Se vi ricordate la nostra premessa, vi abbiamo parlato di un parco che circonda la villa e che rappresenta un polmone verde nel quartiere del Vomero. Il Parco della Floridiana si articola in  tortuosi sentieri e ombrosi boschetti, ai quali si alternano delle “praterie” aperte verso il golfo. I sentieri sono stati in origine ornati con finte rovine alcune delle quali sono ancora presenti, inoltre va segnalata la presenza di un Tempio ionico nel quale la duchessa si riposava e che ha riaperto recentemente. Molto suggestivo poi il panorama apprezzabile dalla terrazza del Belvedere, anche essa è stata da poco riaperta, che di sera offre uno spettacolo magnifico.
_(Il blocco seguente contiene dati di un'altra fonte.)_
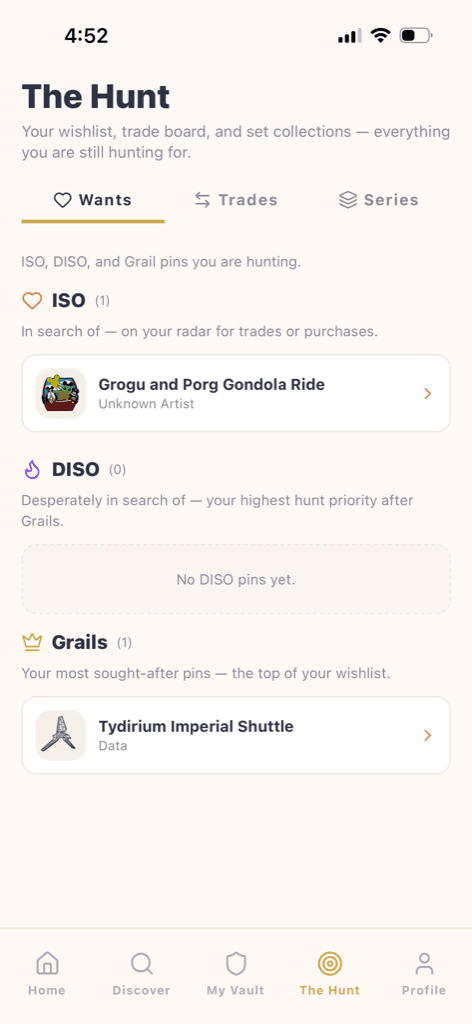Switch to the Series tab
This screenshot has height=1024, width=472.
coord(379,200)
Sfortunatamente i danni del tempo ed i problemi di manutenzione si sono fatti sentire negli anni ed è per questo che una parte del parco oggi è chiusa.

Orari di apertura della Floridiana:

Per chi sia interessato a vedere con i propri occhi la Villa qui di seguito troverete le info utili a riguardo:

orari di apertura del parco:

In inverno dalle 8.30 alle 16.00 e in estate dalle 8.30 alle 19.00.

orari di apertura del museo: 

Venerdì, Sabato e Domenica alle ore 10,00 e alle ore 12,00 visite guidate gratuite alle collezioni di porcellane europee, maioliche rinascimentali, barocche e alle collezione dei vetri;

Tutti giorni (escluso martedì) visite ad orario fisso alle ore 9.00, 10.00, 11.00, 12.00, 13.00 alla collezione d’arte orientale e d’arte medievale.

Prima di lasciarvi vi ricordiamo che i continui lavori ed interventi di ricupero possono alterare la visita rendendo inaccessibili alcune zone.